Can a SCSI cable be used to connect computers? I mean, can a
computer be daisychained with say a hard disk? In theory at
least? Using a special card?
+---+ +---+ +---+ |
| | +-+ | | | | +--/+ |
| A |===| |==| B |====| C |===| |==/~/==|
+---+ +-+ +---+ +---+ +---+ | Space
Computer HD Computer Computer Printer | Station
Here A has a standard SCSI controller, B and C have
'whatever it takes'. A uses HD as an ordinary /dev/sda1
(say), and pushes/pulls stuff from HD as per B and C's
request. A is effectively a fileserver for B and C, and the
SCSI cable is effectively networking the machines. B and C
could even print on A's printer. Come to that, would A have
to be there? Probably, so that B and C don't muck up the HD.

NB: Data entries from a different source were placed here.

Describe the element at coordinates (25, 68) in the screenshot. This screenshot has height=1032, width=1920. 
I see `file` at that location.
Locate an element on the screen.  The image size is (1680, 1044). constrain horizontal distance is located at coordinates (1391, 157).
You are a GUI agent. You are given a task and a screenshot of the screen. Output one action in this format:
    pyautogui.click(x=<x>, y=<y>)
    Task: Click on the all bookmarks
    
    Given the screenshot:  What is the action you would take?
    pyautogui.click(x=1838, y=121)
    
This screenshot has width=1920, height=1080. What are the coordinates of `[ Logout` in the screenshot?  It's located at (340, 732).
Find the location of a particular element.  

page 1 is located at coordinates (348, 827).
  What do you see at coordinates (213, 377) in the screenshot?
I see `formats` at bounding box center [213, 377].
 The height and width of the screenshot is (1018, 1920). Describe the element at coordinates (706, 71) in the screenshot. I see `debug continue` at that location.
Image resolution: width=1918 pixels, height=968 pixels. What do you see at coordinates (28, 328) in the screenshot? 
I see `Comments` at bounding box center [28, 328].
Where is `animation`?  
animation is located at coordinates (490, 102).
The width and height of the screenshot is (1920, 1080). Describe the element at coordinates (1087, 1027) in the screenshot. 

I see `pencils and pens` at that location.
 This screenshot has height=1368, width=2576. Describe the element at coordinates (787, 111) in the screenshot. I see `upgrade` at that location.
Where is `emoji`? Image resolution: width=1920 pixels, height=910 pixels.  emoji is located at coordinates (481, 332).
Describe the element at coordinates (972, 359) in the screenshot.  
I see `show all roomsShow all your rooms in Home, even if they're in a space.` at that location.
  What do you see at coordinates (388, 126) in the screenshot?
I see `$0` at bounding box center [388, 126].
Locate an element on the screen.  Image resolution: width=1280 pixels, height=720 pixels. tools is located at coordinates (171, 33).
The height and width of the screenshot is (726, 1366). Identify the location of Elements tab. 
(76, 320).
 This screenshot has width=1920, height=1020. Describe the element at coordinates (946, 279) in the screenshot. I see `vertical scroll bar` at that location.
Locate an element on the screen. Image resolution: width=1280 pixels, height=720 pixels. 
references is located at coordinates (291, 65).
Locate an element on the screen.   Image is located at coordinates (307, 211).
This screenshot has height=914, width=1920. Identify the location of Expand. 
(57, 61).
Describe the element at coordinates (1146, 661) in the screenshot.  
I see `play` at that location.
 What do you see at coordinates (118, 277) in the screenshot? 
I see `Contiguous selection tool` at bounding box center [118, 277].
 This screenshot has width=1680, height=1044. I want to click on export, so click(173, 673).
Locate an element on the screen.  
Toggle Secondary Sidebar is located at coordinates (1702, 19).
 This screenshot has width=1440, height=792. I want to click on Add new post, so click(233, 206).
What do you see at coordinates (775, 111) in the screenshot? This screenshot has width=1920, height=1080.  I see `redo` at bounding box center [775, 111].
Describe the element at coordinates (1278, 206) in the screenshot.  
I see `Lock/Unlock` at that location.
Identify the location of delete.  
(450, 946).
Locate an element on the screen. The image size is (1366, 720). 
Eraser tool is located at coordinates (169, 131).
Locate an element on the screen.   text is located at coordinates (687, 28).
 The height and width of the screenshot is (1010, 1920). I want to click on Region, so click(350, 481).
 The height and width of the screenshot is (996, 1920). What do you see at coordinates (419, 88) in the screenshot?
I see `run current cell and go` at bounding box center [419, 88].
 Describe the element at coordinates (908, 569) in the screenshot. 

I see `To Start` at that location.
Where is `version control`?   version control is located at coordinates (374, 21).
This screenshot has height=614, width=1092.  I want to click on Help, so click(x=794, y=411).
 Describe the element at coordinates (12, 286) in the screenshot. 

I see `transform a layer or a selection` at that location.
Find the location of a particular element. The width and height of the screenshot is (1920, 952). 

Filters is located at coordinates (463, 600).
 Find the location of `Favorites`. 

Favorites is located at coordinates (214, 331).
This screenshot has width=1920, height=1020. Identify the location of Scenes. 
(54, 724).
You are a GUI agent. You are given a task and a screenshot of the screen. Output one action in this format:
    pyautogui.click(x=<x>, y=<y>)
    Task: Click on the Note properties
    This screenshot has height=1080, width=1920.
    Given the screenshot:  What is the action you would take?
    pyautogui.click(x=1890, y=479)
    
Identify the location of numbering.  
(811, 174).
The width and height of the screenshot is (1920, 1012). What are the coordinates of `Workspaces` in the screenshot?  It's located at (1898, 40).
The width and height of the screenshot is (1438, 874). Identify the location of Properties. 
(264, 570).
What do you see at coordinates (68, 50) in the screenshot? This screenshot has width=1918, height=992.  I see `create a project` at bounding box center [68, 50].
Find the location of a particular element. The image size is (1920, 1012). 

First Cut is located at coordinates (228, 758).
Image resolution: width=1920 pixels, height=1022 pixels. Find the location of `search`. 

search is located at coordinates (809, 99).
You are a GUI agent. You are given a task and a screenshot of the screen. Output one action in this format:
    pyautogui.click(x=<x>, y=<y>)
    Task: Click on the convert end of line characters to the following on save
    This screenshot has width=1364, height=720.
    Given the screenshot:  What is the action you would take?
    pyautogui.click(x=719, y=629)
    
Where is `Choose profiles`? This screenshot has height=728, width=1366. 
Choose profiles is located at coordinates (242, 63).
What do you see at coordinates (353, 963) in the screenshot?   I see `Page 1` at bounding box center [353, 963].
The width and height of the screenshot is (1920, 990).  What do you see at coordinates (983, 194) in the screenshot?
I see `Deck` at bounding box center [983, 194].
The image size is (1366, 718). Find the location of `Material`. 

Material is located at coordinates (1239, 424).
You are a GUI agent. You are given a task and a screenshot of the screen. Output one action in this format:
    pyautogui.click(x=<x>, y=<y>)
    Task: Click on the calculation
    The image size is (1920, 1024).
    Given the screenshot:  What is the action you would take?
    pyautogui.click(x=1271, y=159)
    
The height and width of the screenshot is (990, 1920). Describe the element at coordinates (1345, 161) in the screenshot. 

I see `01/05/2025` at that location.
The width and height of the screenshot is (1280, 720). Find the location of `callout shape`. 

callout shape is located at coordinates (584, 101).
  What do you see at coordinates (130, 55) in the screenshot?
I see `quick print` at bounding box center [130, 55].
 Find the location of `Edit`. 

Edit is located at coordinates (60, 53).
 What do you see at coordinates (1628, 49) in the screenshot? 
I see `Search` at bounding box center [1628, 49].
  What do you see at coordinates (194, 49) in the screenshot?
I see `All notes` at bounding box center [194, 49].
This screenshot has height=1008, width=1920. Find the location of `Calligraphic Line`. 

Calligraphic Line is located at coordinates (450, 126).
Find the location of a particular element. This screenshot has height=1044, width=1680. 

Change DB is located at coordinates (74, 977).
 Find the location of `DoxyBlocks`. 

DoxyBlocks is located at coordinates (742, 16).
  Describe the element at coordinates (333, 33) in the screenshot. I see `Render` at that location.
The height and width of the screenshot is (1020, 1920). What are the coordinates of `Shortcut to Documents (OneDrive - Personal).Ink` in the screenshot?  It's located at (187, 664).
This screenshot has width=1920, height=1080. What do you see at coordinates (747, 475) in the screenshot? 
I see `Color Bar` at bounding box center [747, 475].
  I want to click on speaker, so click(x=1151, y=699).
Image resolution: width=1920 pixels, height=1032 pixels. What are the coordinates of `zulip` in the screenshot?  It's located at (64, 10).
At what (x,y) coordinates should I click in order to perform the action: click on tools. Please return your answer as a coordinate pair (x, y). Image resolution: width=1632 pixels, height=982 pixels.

Well, but if this makes sense, isn't it the same as just
having A, B and C on a separate network (say each with two
ethernet cards, one for the whole net, and the other a
'private' net just for filesharing)? I don't know, but I
think SCSI has less overhead because it assumes all "hosts"
are "trusted", (I've never heard of a SCSI drive having to
authentify itself), plus there's only one kind of
transmission (is there? I'm totally ignorant).
I'm probably not making any sense, or if I am somebody has
done this already. Anyhow I'll regret having sent this.